GNU General Public License v3.0

898 stars 164 forks source link

Exclude link hyperlinks with '#' anchors from ispell spellchecking #420

Open gwern opened 5 years ago

gwern commented 5 years ago

On my system (Ubuntu 18.04.3 LTS / Emacs 25.2.2 / elpa-markdown-mode 2.3+154-1), something has been annoying me for a long time: using M-x ispell frequently attempts to spellcheck hyperlinks (particularly internal links to sections or ones to mega.nz). I finally realized while spellchecking my GPT-2 page just now which uses both of those kinds of links heavily, that the problem is that each of these URLs has a section/fragment using #: eg https://mega.nz/#!HXhRwS7R!yl4qZM-gMWdn4Qc3scavOBKqdLNAcZ_WYd2gVPqabPg or an internal link like [345M](#gpt-2-345m).

Looking at a simple sample like

xwd-157342101989170

ispell correctly ignores most of the URL, but then flags everything after the #. I assume a regexp is going wrong somewhere?

syohex commented 4 years ago

I suppose this is not markdown-mode issue. You need to set ispell-skip-region-alist variable as below

(defun my/markdown-mode-hook ()
  (add-to-list 'ispell-skip-region-alist '("#[a-zA-Z]+" forward-word)))

(add-hook 'markdown-mode-hook #'my/markdown-mode-hook)

gwern commented 4 years ago

That does seem to help.

But it is a markdown-mode issue rather than an ispell issue because the # fragments are valid Markdown links, and spellcheckers like ispell or Flyspell cannot be expected to know what is valid syntax for arbitrary text types and what is a spelling error and that must be provided by the modes, which is why markdown-mode already encodes knowledge for flyspell, eg https://github.com/jrblevin/markdown-mode/blob/master/markdown-mode.el#L2350 . My point is that this overriding appears to be incomplete since URL parameter text after anchors is still being fed to spellcheckers.

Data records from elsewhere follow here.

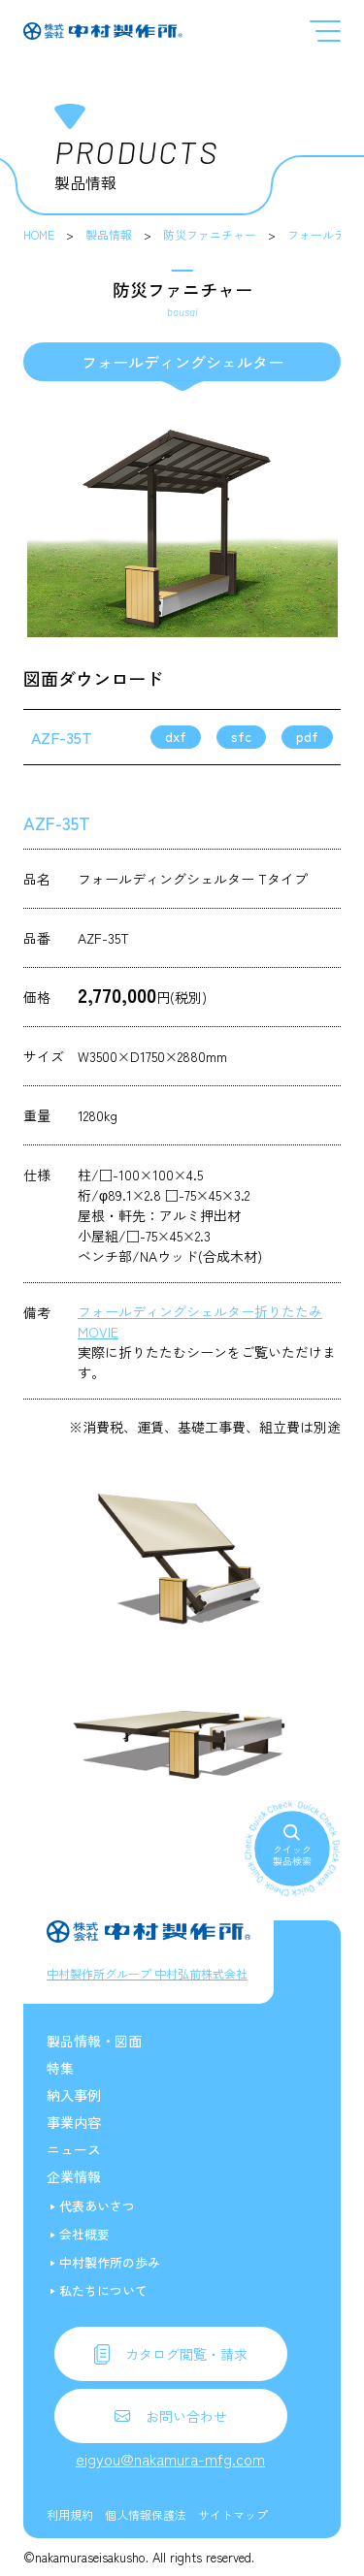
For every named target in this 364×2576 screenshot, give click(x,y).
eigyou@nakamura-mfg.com (170, 2458)
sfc (241, 736)
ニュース (74, 2149)
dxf (175, 736)
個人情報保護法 (145, 2514)
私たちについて (103, 2290)
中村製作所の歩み (109, 2262)
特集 (60, 2067)
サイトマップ (233, 2514)
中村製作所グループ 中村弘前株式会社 (147, 1973)
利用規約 (70, 2514)
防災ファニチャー (209, 234)
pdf (307, 736)
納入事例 (74, 2095)
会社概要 (84, 2234)
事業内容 (74, 2122)
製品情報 (108, 234)
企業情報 (74, 2176)
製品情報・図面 (94, 2040)
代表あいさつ (97, 2206)
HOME (38, 234)
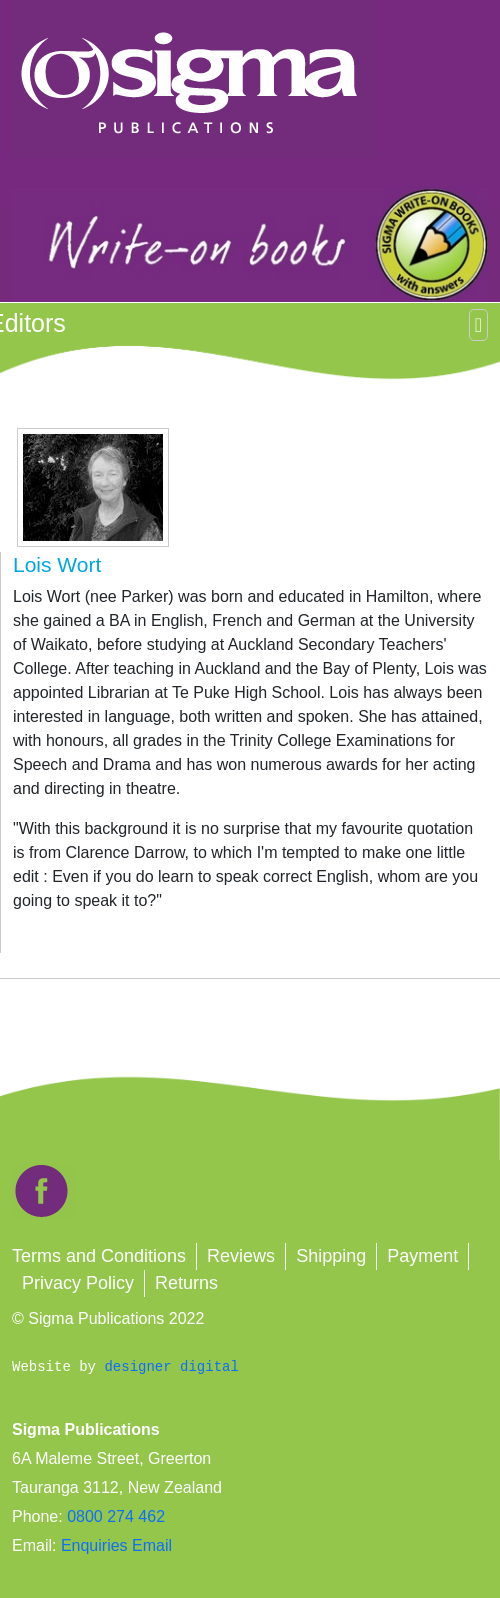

(I don't know Emacs major modes or markdown-mode well enough to really venture any suggestions about how to fix this beyond adding a hook to special-case the # fragment situation, but I notice that markdown-flyspell-check-word-p doesn't seem to handle URLs or use link-related predicates like markdown-link-at-pos so I dunno what's going on there.)

syohex commented 4 years ago

IMHO I suppose markdown-mode should not define flyspell/ispell configuration like markdown-flyspell-check-word-p, because we may typo in URL, code block, comment. Almost all of other major-modes do not set flyspell/ispell configuration. If someone uses words which is not listed in dictionary and want to avoid spellchecker warnings, I think they should set their own ispell/flyspell configuration or create their own ignore list by each individual.

gwern commented 4 years ago

because we may typo in URL, code block, comment.

??? Those should be excluded, as they are, because it is impossible even in principle to 'spellcheck' those. How exactly would any mode, ever, detect a typo in a URL or code block, given that code can be arbitrarily complex and refer to libraries or code elsewhere or define new functions and operators at runtime, even, and URLs can be anything, and don't even have to refer to a valid domain name (not that anyone would expect their spellchecker to try to ping URLs to check that they resolve or with what error code...). And the functionality seems widely used, that's how things like flyspell-prog-mode work.